Le procès de Villiers-le-Bel a été l'occasion pour le procureur local de déclarer: "Notre société ne peut accepter que l'on tire sur des policiers qui sont garants de la paix sociale", avant de requérir les peines de prison à l'encontre des jeunes soupçonnés d'avoir utilisé des armes à feu lors des émeutes de 2007.
Puisque le statut de policier a été un argument des réquisitions, ce que sous-entend ce représentant de l'Etat c'est que si les types avaient tiré sur de simples citoyens, ç'aurait été moins grave et que la vie d'un non-flic vaut un peu moins que celle d'un flic.
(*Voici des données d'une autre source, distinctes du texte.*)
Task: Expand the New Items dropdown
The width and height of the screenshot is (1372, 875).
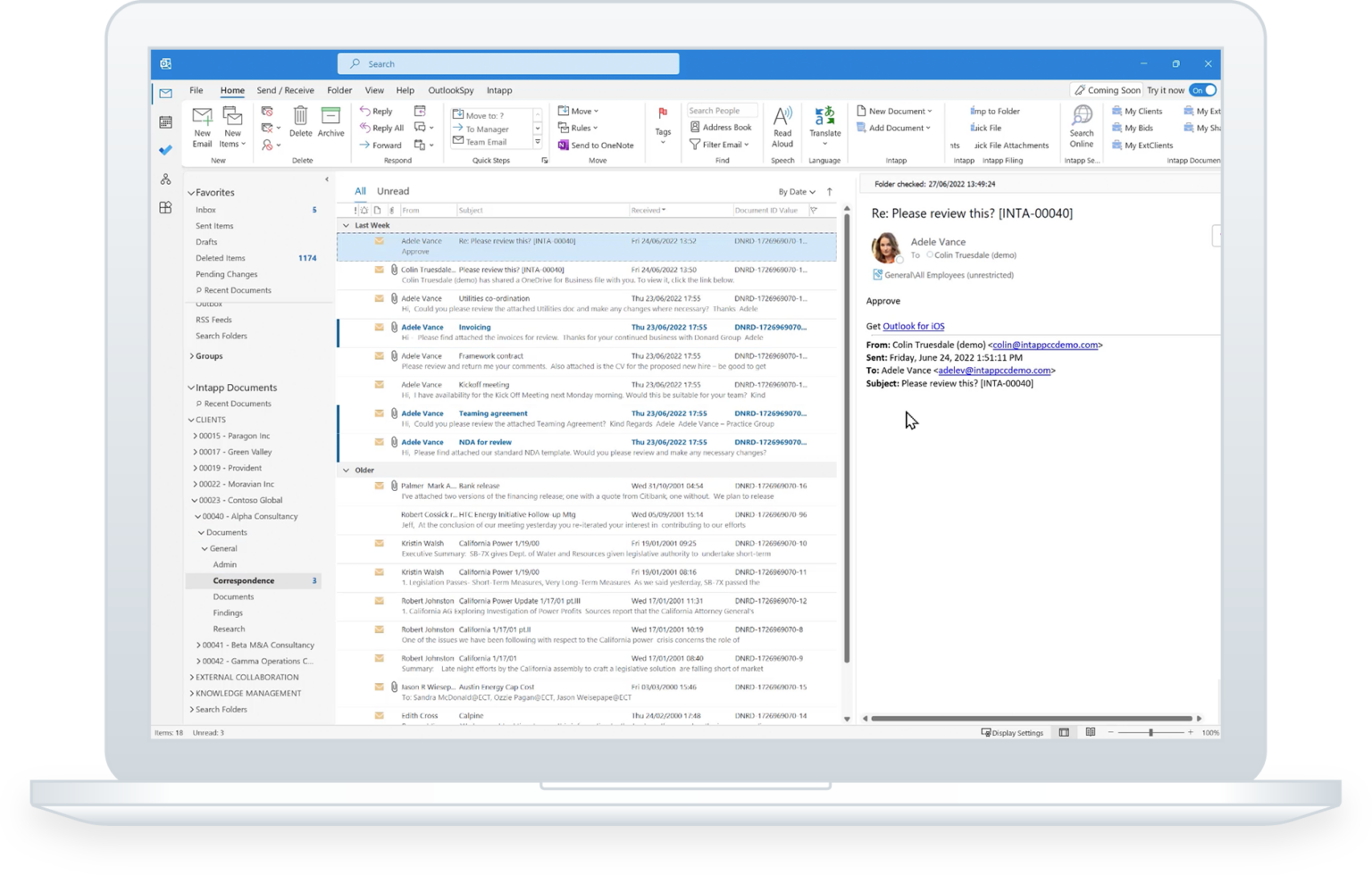Action: [232, 129]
A ce compte, mieux vaut, en temps de guerre, tuer un civil qu'un soldat...
Est-ce donc que les policiers sont supérieurs aux autres en tant qu'êtres humains ? Non bien sûr - quoique certains d'entre eux puissent finir par le croire - c'est seulement que porter l'uniforme procure aux yeux de la loi un supplément de valeur qui peut se chiffrer en nombre d'années de prison pour le tireur.
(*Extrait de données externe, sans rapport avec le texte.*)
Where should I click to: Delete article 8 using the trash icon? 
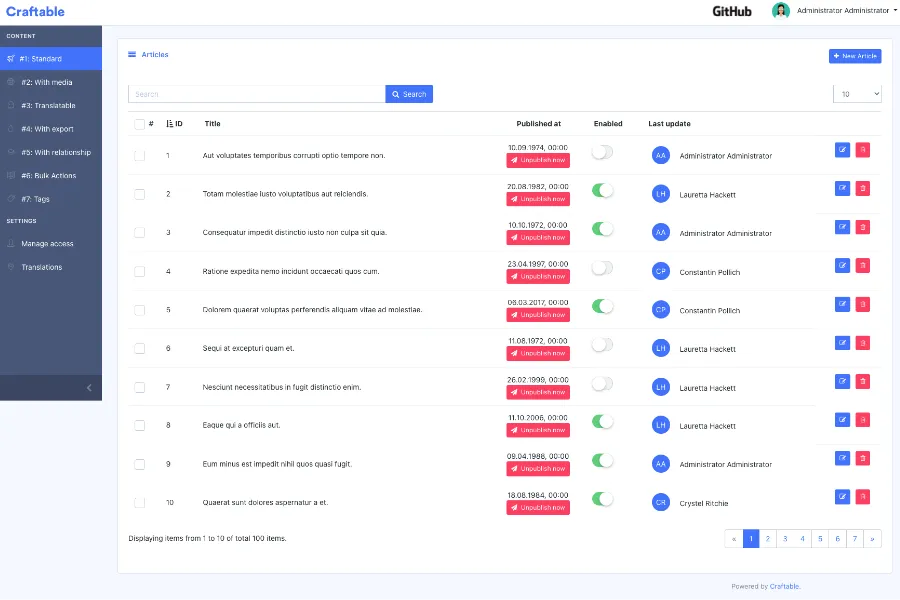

Apparemment, le fondamental de ce qui était jugé n'est pas qu'une poignée de dingues aient saisi une arme pour tirer sur d'autres êtres humains, c'est qu'on ait attenté à un symbole de la république. Comme s'il était normal, après tout, qu'une flambée de haine se règle les armes à la main. Mais par contre, insupportable qu'on ose manquer de respect aux uniformes, au drapeau tricolore ou à la marseillaise (qui entre parenthèses, comme appel au meurtre se pose un peu là). Comme si on était entrés dans cette logique, chère aux dictatures, où le symbole d'état prime l'individu.

Ce qui a manqué, il me semble, à Villiers-le-Bel ou ailleurs depuis des années, c'est la fin de la phrase du procureur... la police comme "garant de la paix sociale"... car les gardiens de la paix d'antan ont disparu depuis belle lurette, remplacés par des quidams déguisées en Robocop, de façon à impressionner, à effrayer et à agresser à moindre risque.

 

Pourtant est-il acceptable que la police rende oeil pour oeil quand elle est menacée, ou simplement moquée ? Ces gens sont formés, ce sont des professionnels face à des amateurs. Tant qu'on n'en est pas à leur tirer dessus, ils doivent être rompus aux techniques de résistance physique et mentale face à la provocation, aux menaces ou aux agressions . Ils doivent, pour paraphraser Marc Aurèle savoir utiliser la force la force quand elle est nécessaire, ne pas l'utiliser quand elle est superflue, et faire la différence entre les deux situations.
Il faut admettre qu'ils peinent à faire leurs preuves à la fois quand il s'agit de combattre, quand il s'agit de calmer le jeu et quand il s'agit de réfléchir et de juger.